- Postwar photo of Hecht (S 171), (former Type XXIII submarine U-2367). An identical sister ship of U-2332.

History

Nazi Germany
- Name: U-2332
- Ordered: 7 July 1944
- Builder: Friedrich Krupp Germaniawerft AG, Kiel
- Yard number: 941
- Laid down: 20 September 1944
- Launched: 18 October 1944
- Commissioned: 13 November 1944
- Fate: Scuttled on 3 May 1945

General characteristics
- Class & type: Type XXIII submarine
- Displacement: 234 t (230 long tons) (surfaced); 258 t (254 long tons) (submerged);
- Length: 34.68 m (113 ft 9 in) (o/a); 26.00 m (85 ft 4 in) (p/h);
- Beam: 3.02 m (9 ft 11 in) (o/a); 3.00 m (9 ft 10 in) (p/h);
- Draught: 3.66 m (12 ft)
- Installed power: 575–630 PS (423–463 kW; 567–621 shp) (diesel drive); 580 PS (430 kW; 570 shp) (standard electric drive); 35 PS (26 kW; 35 shp) (silent electric drive);
- Propulsion: 1 × MWM RS134S 6-cylinder diesel engine; 1 × AEG GU4463-8 double-acting electric motor; 1 × BBC CCR188 electric creeping motor;
- Speed: 9.7 knots (18 km/h; 11 mph) (surfaced); 12.5 knots (23 km/h; 14 mph) (submerged);
- Range: 2,600 nautical miles (4,800 km; 3,000 mi) at 8 knots (15 km/h; 9.2 mph) surfaced; 194 nmi (359 km; 223 mi) at 4 knots (7.4 km/h; 4.6 mph) submerged;
- Test depth: 180 m (590 ft)
- Complement: 14–18
- Armament: 2 × bow torpedo tubes; 2 × 53.3 cm (21 in) torpedoes;

Service record
- Part of: 5th U-boat Flotilla; 13 November 1944 – 3 May 1945;
- Identification codes: M 44 381
- Commanders: Oblt.z.S. Dieter Bornkessel; 13 November 1944 – April 1945;
- Operations: None
- Victories: None

= German submarine U-2332 =

German World War II submarine

German submarine U-2332 was a Type XXIII U-boat of Nazi Germany's Kriegsmarine during World War II. She was ordered on 7 July 1944, and was laid down on 20 September 1944 at Friedrich Krupp Germaniawerft AG, Kiel, as yard number 941. She was launched on 18 October 1944 and commissioned under the command of Oberleutnant zur See Dieter Bornkessel on 13 November 1944.

==Design==
Like all Type XXIII U-boats, U-2332 had a displacement of 234 t when at the surface and 258 t while submerged. She had a total length of 34.68 m (o/a), a beam width of 3.02 m (o/a), and a draught depth of3.66 m. The submarine was powered by one MWM six-cylinder RS134S diesel engine providing 575–630 PS, one AEG GU4463-8 double-acting electric motor electric motor providing 580 PS, and one BBC silent running CCR188 electric motor providing 35 PS.

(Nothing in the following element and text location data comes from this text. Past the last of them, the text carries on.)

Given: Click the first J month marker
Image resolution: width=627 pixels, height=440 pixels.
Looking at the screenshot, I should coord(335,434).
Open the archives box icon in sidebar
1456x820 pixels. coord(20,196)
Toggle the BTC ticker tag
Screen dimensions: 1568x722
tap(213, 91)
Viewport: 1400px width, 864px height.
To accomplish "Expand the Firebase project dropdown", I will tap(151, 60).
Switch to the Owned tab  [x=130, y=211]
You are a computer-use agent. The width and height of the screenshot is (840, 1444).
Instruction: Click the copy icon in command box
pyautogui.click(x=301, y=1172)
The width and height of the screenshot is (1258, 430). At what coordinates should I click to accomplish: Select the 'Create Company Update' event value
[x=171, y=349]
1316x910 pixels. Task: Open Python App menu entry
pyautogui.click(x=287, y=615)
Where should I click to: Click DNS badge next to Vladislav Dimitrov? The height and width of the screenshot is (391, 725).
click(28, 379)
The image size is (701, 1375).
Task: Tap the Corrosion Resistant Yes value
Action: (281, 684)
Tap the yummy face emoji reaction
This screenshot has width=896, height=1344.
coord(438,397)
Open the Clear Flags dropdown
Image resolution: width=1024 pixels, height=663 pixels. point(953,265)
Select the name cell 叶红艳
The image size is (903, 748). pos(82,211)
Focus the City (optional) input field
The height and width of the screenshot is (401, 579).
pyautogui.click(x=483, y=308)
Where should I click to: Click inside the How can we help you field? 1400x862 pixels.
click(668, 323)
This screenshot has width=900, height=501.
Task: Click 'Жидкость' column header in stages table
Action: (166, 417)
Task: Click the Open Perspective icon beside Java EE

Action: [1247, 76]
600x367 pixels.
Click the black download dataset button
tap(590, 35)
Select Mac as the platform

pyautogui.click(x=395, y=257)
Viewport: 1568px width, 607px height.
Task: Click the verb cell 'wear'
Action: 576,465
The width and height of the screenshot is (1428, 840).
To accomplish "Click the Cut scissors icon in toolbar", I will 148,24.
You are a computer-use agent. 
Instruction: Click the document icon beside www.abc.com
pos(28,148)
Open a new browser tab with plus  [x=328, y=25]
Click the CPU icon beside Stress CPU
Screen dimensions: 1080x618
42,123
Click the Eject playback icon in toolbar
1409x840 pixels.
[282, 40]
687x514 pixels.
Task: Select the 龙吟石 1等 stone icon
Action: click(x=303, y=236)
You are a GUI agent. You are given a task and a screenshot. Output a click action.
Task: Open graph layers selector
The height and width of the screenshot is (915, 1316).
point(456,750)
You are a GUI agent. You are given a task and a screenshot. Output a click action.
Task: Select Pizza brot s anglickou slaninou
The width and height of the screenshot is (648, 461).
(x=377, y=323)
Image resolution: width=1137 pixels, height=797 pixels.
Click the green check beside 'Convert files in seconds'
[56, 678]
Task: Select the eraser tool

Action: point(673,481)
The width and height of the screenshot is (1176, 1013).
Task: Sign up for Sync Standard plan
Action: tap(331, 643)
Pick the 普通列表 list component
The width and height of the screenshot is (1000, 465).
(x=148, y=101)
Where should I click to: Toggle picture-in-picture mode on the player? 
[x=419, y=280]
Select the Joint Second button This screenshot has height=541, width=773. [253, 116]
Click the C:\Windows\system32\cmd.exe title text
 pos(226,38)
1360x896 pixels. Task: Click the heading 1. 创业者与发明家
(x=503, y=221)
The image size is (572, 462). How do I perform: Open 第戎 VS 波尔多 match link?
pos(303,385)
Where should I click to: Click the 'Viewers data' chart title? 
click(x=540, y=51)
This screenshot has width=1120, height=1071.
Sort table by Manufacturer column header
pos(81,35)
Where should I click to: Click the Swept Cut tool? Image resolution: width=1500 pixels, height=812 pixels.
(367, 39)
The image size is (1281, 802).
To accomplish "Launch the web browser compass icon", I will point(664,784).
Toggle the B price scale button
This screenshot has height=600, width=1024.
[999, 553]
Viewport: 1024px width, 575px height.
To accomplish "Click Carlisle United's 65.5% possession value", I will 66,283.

The submarine had a maximum surface speed of 9.7 kn and a submerged speed of 12.5 kn. When submerged, the boat could operate at 4 kn for 194 nmi; when surfaced, she could travel 2600 nmi at 8 kn. U-2332 was fitted with two 53.3 cm torpedo tubes in the bow. She could carry two preloaded torpedoes. The complement was 14–18 men. This class of U-boat did not carry a deck gun.

==Service history==
On 3 May 1945, U-2332 was scuttled at Hamburg as part of Operation Regenbogen. The wreck was later raised and broken up.